Beside the Tin Hau is a cute 'Butterfly Garden' but it must have been off season because I didn't see one. Not a sniff. Not that butterflies are particularly Chinese but the quaint little gardens are, and I suppose the flora and fauna they contain almost certainly is. Also, if you walk along the walled sea front in an arc, past the football pitch there is a small raised area from where elongated triangular red flags billow in the breeze. If you follow the short steps leading up here you shall find another tiny place of worship, a red tiled cubbyhole full of smouldering incense at the feet of small images of idols.
Another Hong Kong style treat at Stanley is it's Market. They love their markets, they've got markets coming out of their ears. Full of tourists, but in my experience far less busy than the Ladies Night Market in Mong Kok. There are some real bargains amongst the hordes of crappy souvenirs, Angry Birds memorabilia, phone cases and slogan t-shirys. James even found himself a GENUINE pair of Hurley Phantom board shorts for $100, less than £10 (value of more than £50 in shops, if not more)! And I do love a bargain, when I blow the dust off my wallet and release the moths, nothing pleases me more than spending less than I should be.

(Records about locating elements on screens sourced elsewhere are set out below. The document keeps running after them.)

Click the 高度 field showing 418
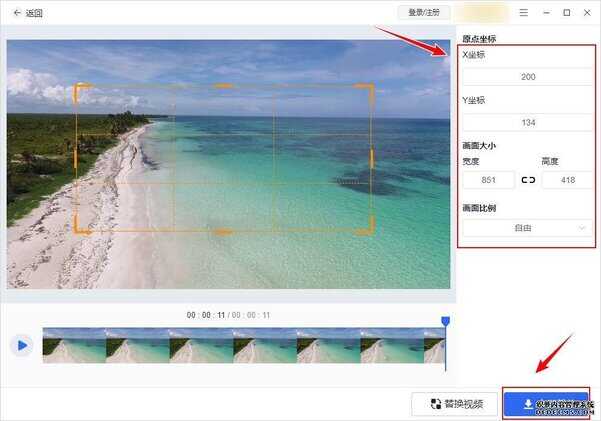(566, 180)
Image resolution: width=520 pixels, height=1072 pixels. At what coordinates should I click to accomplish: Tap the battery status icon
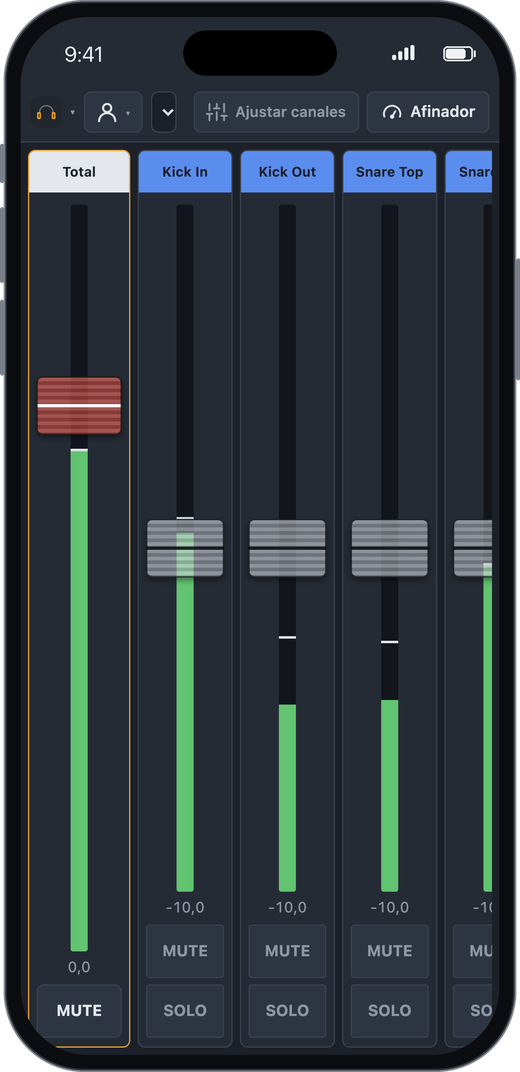tap(459, 53)
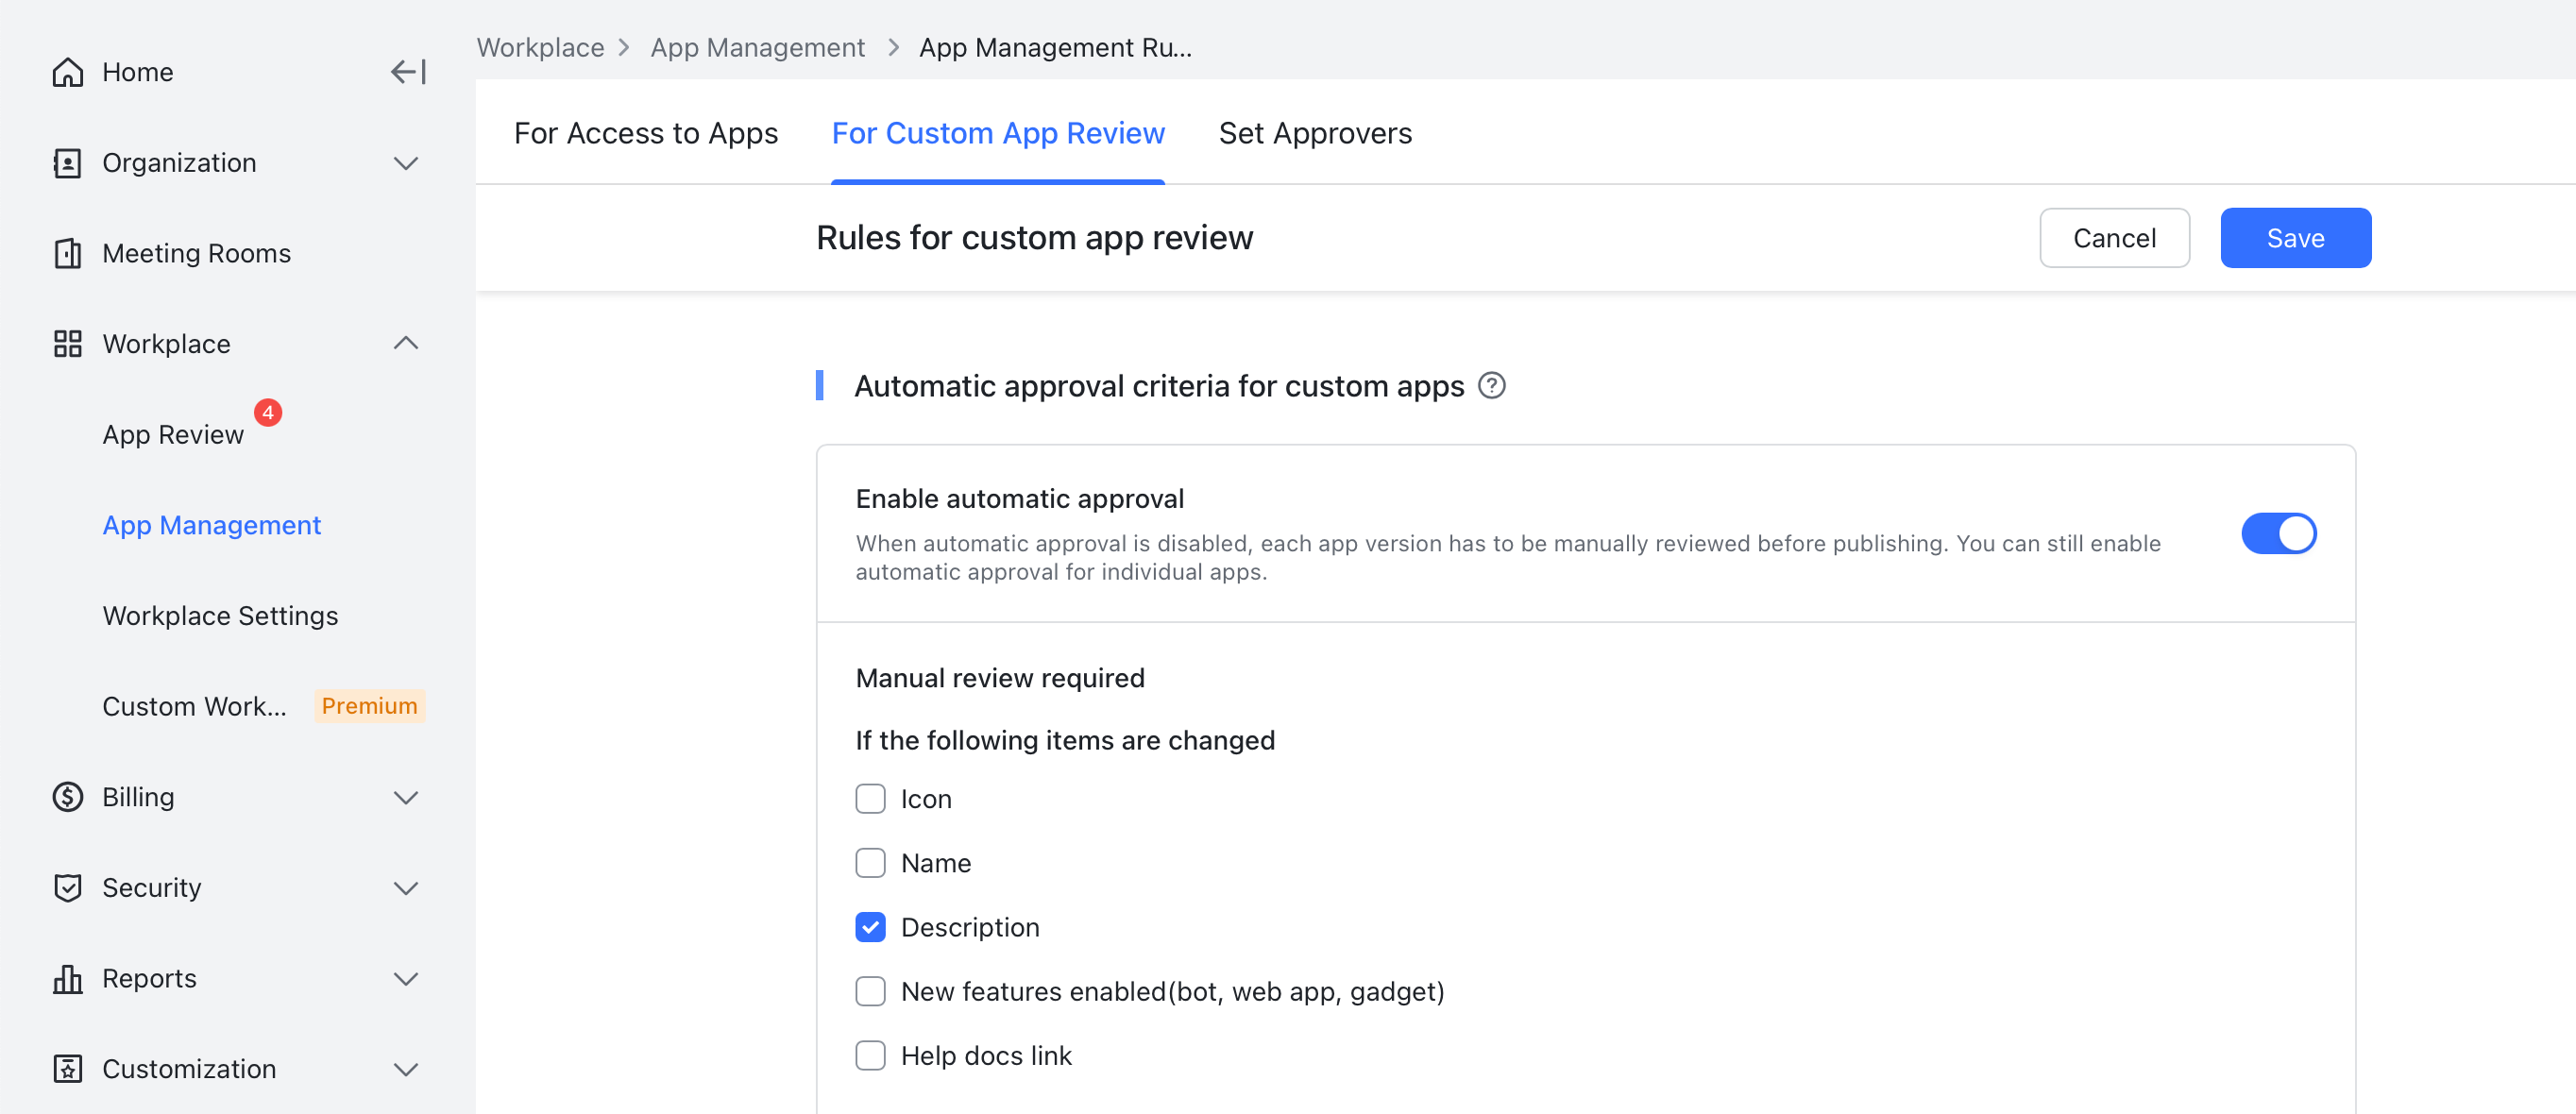Collapse the Workplace section chevron
The image size is (2576, 1114).
coord(405,344)
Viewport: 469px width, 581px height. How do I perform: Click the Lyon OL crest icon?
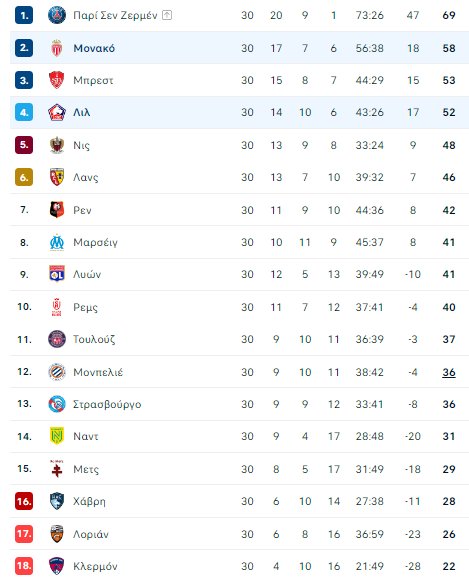57,274
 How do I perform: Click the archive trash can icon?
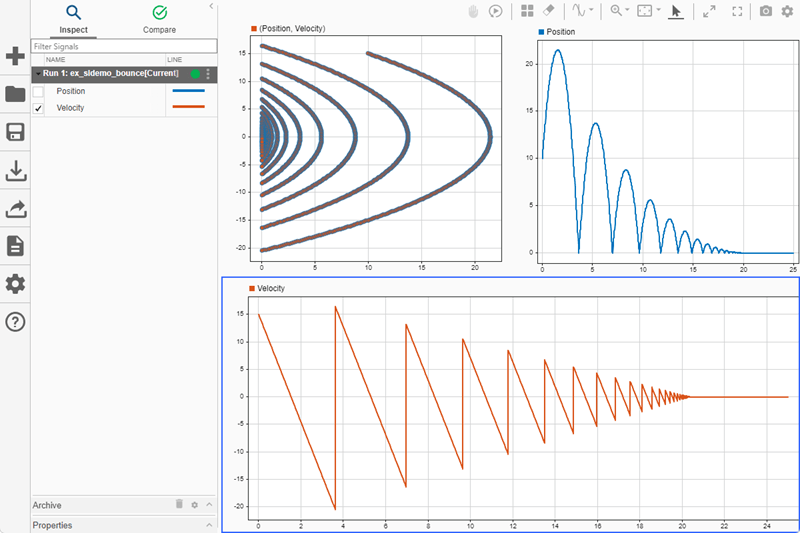pos(179,505)
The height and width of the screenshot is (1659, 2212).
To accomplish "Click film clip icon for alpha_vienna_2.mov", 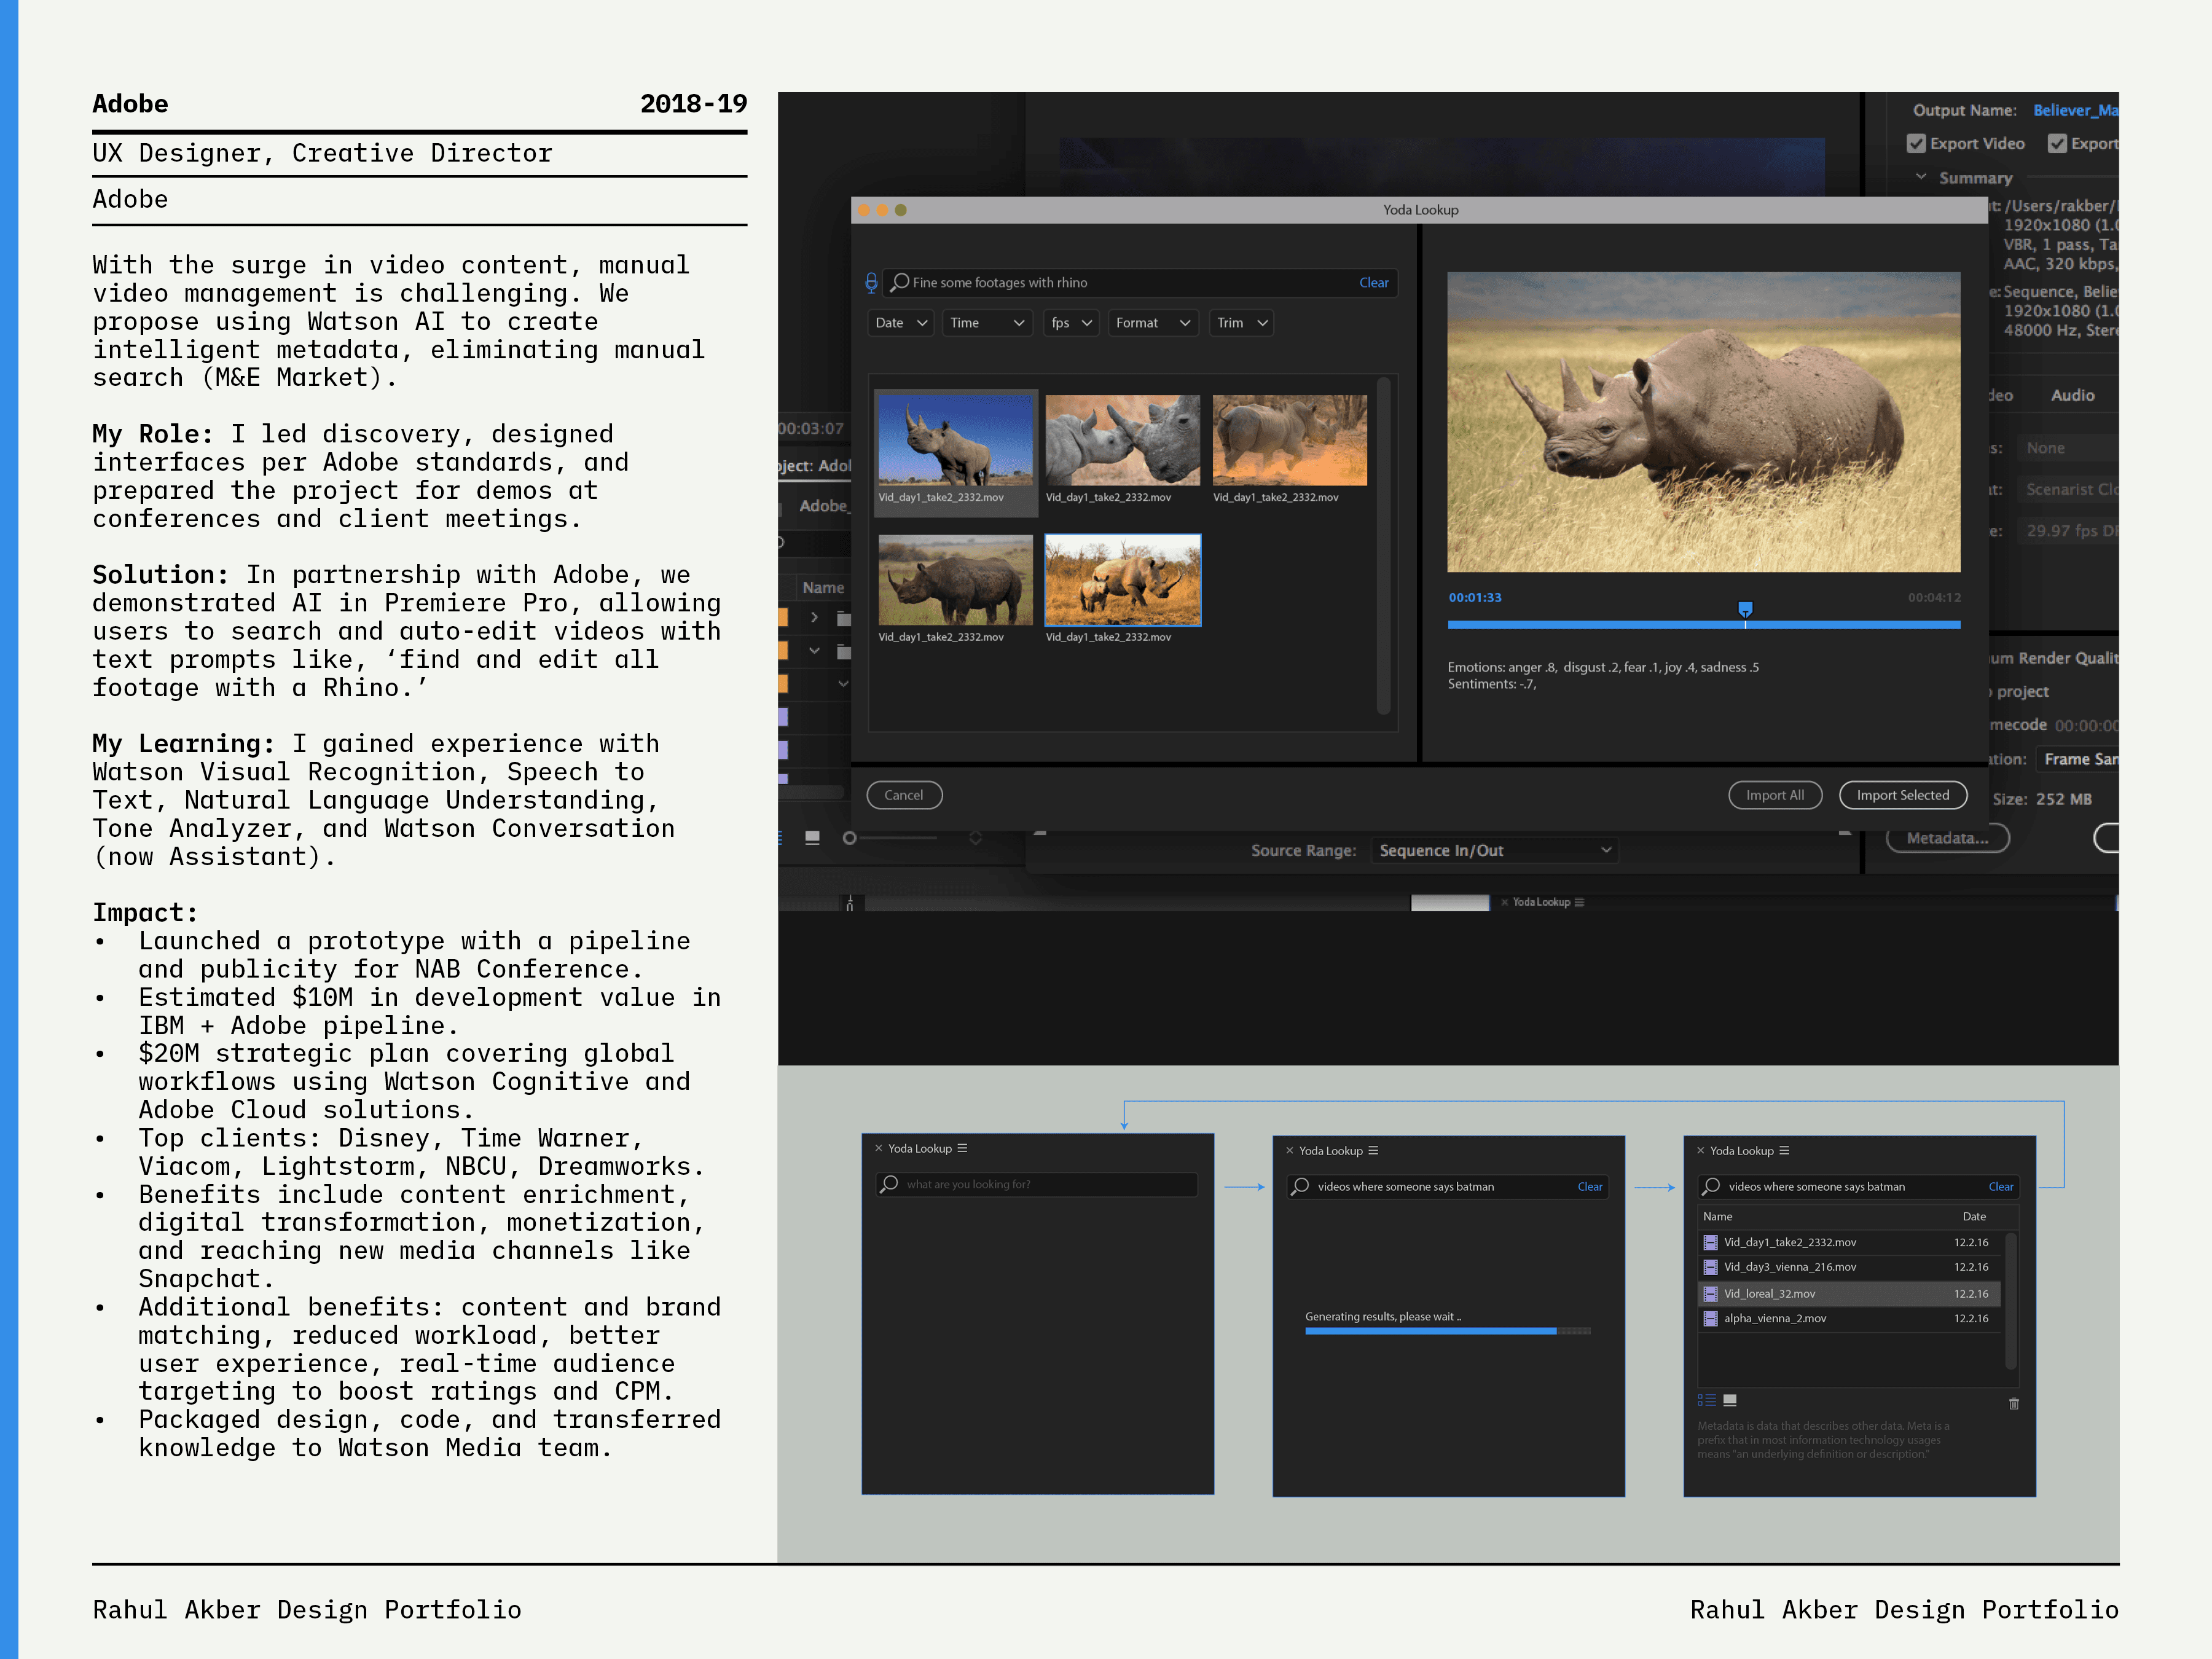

Around the corner from the entrance to the Market you can find Stanley Beach...do not head here on a weekend unless you enjoy being sat almost on top of, hearing a melting pot of languages being shouted and having sand kicked in your eyes by hyperactive kids. I sunbathed with my hands over my ears and eyes tightly shut for all of ten minutes before grumpily giving up. Having said that, there's an area of beach to the West where the shark net isn't present in the water...even on the busiest day this small section is practically deserted - as though out of fear for sharks learning to breath and walk on land, devouring all mankind in their path. But that suits me just fine and that's where you'll find me, hugging a beached shark, sipping on a Tsing Tao.
At the end of the Summer, the famous Dragon Boat Festival (yes that means a day off work, god bless the Chinese calendar) hold their annual Dragon Boat Race here...if you think weekends are busy, you should see it on this day but that's another story.